### YOUR ASSIGNMENT
Copy every line of the material below without changing anything.

### DATA TO PROCESS
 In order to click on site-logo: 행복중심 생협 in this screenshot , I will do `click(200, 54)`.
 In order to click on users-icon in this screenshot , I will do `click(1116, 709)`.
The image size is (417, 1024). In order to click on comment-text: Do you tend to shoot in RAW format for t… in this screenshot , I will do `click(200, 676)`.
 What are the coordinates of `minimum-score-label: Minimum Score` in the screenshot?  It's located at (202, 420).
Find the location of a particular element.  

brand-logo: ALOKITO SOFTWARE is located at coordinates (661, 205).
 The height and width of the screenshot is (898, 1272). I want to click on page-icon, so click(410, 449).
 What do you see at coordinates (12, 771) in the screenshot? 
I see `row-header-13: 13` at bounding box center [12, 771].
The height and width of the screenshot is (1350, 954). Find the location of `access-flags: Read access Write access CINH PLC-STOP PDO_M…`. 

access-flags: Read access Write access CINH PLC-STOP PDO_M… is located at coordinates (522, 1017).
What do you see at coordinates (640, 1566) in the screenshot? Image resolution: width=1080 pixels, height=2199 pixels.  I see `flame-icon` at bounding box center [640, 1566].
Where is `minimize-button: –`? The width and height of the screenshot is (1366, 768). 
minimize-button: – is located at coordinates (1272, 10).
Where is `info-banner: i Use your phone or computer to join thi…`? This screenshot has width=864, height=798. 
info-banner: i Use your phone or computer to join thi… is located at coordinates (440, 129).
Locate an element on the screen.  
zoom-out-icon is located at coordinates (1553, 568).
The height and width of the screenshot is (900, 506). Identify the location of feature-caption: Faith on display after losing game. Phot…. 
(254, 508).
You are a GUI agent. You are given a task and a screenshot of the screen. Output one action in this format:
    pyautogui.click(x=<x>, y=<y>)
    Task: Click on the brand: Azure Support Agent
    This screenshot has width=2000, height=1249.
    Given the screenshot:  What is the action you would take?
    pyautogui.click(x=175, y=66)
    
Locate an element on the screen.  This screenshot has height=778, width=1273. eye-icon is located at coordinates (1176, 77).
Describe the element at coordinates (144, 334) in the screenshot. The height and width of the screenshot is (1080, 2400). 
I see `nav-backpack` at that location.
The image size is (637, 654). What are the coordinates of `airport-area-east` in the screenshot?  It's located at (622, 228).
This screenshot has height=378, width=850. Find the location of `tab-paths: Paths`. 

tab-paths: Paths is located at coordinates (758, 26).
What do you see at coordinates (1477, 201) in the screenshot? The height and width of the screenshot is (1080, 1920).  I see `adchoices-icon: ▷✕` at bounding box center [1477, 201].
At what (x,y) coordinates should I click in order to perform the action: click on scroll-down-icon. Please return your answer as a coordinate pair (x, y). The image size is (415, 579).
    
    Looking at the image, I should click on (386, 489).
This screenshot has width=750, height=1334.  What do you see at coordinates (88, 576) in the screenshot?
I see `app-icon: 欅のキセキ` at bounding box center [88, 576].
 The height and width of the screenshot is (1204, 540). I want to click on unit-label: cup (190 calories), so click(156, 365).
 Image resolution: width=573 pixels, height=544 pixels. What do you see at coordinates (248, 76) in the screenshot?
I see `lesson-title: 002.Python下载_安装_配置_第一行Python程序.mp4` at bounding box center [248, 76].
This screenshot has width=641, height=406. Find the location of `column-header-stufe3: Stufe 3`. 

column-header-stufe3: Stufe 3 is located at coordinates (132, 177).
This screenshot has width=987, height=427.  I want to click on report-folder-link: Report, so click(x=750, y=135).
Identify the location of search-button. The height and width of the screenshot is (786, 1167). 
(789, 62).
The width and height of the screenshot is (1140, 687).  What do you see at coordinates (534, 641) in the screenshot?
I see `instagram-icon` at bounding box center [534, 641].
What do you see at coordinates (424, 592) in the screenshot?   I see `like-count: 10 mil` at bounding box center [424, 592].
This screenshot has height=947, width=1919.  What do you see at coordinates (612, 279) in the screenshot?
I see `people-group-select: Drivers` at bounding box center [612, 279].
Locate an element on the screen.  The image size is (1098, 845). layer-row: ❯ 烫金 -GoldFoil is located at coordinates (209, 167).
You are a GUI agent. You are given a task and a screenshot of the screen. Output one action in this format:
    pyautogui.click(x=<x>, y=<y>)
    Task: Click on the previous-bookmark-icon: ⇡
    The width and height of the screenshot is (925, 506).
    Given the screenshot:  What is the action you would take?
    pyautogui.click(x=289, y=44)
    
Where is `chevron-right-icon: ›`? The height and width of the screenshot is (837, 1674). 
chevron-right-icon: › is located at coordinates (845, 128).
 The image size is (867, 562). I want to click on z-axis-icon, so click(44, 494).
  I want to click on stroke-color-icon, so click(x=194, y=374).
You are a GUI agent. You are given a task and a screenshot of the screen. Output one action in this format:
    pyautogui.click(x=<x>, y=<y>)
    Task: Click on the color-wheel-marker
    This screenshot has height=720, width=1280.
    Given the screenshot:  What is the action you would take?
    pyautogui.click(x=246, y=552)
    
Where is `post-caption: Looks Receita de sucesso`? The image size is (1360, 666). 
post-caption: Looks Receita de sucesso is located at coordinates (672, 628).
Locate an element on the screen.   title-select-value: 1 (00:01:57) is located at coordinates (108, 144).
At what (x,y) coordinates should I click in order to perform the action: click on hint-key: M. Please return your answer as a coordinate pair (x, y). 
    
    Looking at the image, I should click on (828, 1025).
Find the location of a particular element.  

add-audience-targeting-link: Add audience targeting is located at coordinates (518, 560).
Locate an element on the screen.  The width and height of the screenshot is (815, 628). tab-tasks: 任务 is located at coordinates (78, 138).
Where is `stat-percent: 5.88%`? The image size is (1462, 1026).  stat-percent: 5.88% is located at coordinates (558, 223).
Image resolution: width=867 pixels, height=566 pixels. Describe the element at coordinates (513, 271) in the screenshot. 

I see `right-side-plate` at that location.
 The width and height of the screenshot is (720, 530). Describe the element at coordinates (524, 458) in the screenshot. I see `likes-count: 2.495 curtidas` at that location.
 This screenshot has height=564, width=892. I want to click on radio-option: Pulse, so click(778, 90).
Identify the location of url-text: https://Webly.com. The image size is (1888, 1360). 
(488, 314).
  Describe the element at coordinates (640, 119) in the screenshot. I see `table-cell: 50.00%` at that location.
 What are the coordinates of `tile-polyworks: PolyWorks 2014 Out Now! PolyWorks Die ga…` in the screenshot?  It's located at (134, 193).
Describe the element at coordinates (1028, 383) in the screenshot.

### RESULT BELOW
 In order to click on site-logo: 행복중심 생협 in this screenshot , I will do `click(200, 54)`.
 In order to click on users-icon in this screenshot , I will do `click(1116, 709)`.
The image size is (417, 1024). In order to click on comment-text: Do you tend to shoot in RAW format for t… in this screenshot , I will do `click(200, 676)`.
 What are the coordinates of `minimum-score-label: Minimum Score` in the screenshot?  It's located at (202, 420).
Find the location of a particular element.  

brand-logo: ALOKITO SOFTWARE is located at coordinates (661, 205).
 The height and width of the screenshot is (898, 1272). I want to click on page-icon, so click(410, 449).
 What do you see at coordinates (12, 771) in the screenshot? 
I see `row-header-13: 13` at bounding box center [12, 771].
The height and width of the screenshot is (1350, 954). Find the location of `access-flags: Read access Write access CINH PLC-STOP PDO_M…`. 

access-flags: Read access Write access CINH PLC-STOP PDO_M… is located at coordinates (522, 1017).
What do you see at coordinates (640, 1566) in the screenshot? Image resolution: width=1080 pixels, height=2199 pixels.  I see `flame-icon` at bounding box center [640, 1566].
Where is `minimize-button: –`? The width and height of the screenshot is (1366, 768). 
minimize-button: – is located at coordinates (1272, 10).
Where is `info-banner: i Use your phone or computer to join thi…`? This screenshot has width=864, height=798. 
info-banner: i Use your phone or computer to join thi… is located at coordinates (440, 129).
Locate an element on the screen.  
zoom-out-icon is located at coordinates (1553, 568).
The height and width of the screenshot is (900, 506). Identify the location of feature-caption: Faith on display after losing game. Phot…. 
(254, 508).
You are a GUI agent. You are given a task and a screenshot of the screen. Output one action in this format:
    pyautogui.click(x=<x>, y=<y>)
    Task: Click on the brand: Azure Support Agent
    This screenshot has width=2000, height=1249.
    Given the screenshot:  What is the action you would take?
    pyautogui.click(x=175, y=66)
    
Locate an element on the screen.  This screenshot has height=778, width=1273. eye-icon is located at coordinates (1176, 77).
Describe the element at coordinates (144, 334) in the screenshot. The height and width of the screenshot is (1080, 2400). 
I see `nav-backpack` at that location.
The image size is (637, 654). What are the coordinates of `airport-area-east` in the screenshot?  It's located at (622, 228).
This screenshot has height=378, width=850. Find the location of `tab-paths: Paths`. 

tab-paths: Paths is located at coordinates (758, 26).
What do you see at coordinates (1477, 201) in the screenshot? The height and width of the screenshot is (1080, 1920).  I see `adchoices-icon: ▷✕` at bounding box center [1477, 201].
At what (x,y) coordinates should I click in order to perform the action: click on scroll-down-icon. Please return your answer as a coordinate pair (x, y). The image size is (415, 579).
    
    Looking at the image, I should click on (386, 489).
This screenshot has width=750, height=1334.  What do you see at coordinates (88, 576) in the screenshot?
I see `app-icon: 欅のキセキ` at bounding box center [88, 576].
 The height and width of the screenshot is (1204, 540). I want to click on unit-label: cup (190 calories), so click(156, 365).
 Image resolution: width=573 pixels, height=544 pixels. What do you see at coordinates (248, 76) in the screenshot?
I see `lesson-title: 002.Python下载_安装_配置_第一行Python程序.mp4` at bounding box center [248, 76].
This screenshot has width=641, height=406. Find the location of `column-header-stufe3: Stufe 3`. 

column-header-stufe3: Stufe 3 is located at coordinates (132, 177).
This screenshot has width=987, height=427.  I want to click on report-folder-link: Report, so click(x=750, y=135).
Identify the location of search-button. The height and width of the screenshot is (786, 1167). 
(789, 62).
The width and height of the screenshot is (1140, 687).  What do you see at coordinates (534, 641) in the screenshot?
I see `instagram-icon` at bounding box center [534, 641].
What do you see at coordinates (424, 592) in the screenshot?   I see `like-count: 10 mil` at bounding box center [424, 592].
This screenshot has height=947, width=1919.  What do you see at coordinates (612, 279) in the screenshot?
I see `people-group-select: Drivers` at bounding box center [612, 279].
Locate an element on the screen.  The image size is (1098, 845). layer-row: ❯ 烫金 -GoldFoil is located at coordinates (209, 167).
You are a GUI agent. You are given a task and a screenshot of the screen. Output one action in this format:
    pyautogui.click(x=<x>, y=<y>)
    Task: Click on the previous-bookmark-icon: ⇡
    The width and height of the screenshot is (925, 506).
    Given the screenshot:  What is the action you would take?
    pyautogui.click(x=289, y=44)
    
Where is `chevron-right-icon: ›`? The height and width of the screenshot is (837, 1674). 
chevron-right-icon: › is located at coordinates (845, 128).
 The image size is (867, 562). I want to click on z-axis-icon, so click(44, 494).
  I want to click on stroke-color-icon, so click(x=194, y=374).
You are a GUI agent. You are given a task and a screenshot of the screen. Output one action in this format:
    pyautogui.click(x=<x>, y=<y>)
    Task: Click on the color-wheel-marker
    This screenshot has height=720, width=1280.
    Given the screenshot:  What is the action you would take?
    pyautogui.click(x=246, y=552)
    
Where is `post-caption: Looks Receita de sucesso`? The image size is (1360, 666). 
post-caption: Looks Receita de sucesso is located at coordinates (672, 628).
Locate an element on the screen.   title-select-value: 1 (00:01:57) is located at coordinates (108, 144).
At what (x,y) coordinates should I click in order to perform the action: click on hint-key: M. Please return your answer as a coordinate pair (x, y). 
    
    Looking at the image, I should click on (828, 1025).
Find the location of a particular element.  

add-audience-targeting-link: Add audience targeting is located at coordinates (518, 560).
Locate an element on the screen.  The width and height of the screenshot is (815, 628). tab-tasks: 任务 is located at coordinates (78, 138).
Where is `stat-percent: 5.88%`? The image size is (1462, 1026).  stat-percent: 5.88% is located at coordinates (558, 223).
Image resolution: width=867 pixels, height=566 pixels. Describe the element at coordinates (513, 271) in the screenshot. 

I see `right-side-plate` at that location.
 The width and height of the screenshot is (720, 530). Describe the element at coordinates (524, 458) in the screenshot. I see `likes-count: 2.495 curtidas` at that location.
 This screenshot has height=564, width=892. I want to click on radio-option: Pulse, so click(778, 90).
Identify the location of url-text: https://Webly.com. The image size is (1888, 1360). 
(488, 314).
  Describe the element at coordinates (640, 119) in the screenshot. I see `table-cell: 50.00%` at that location.
 What are the coordinates of `tile-polyworks: PolyWorks 2014 Out Now! PolyWorks Die ga…` in the screenshot?  It's located at (134, 193).
Describe the element at coordinates (1028, 383) in the screenshot.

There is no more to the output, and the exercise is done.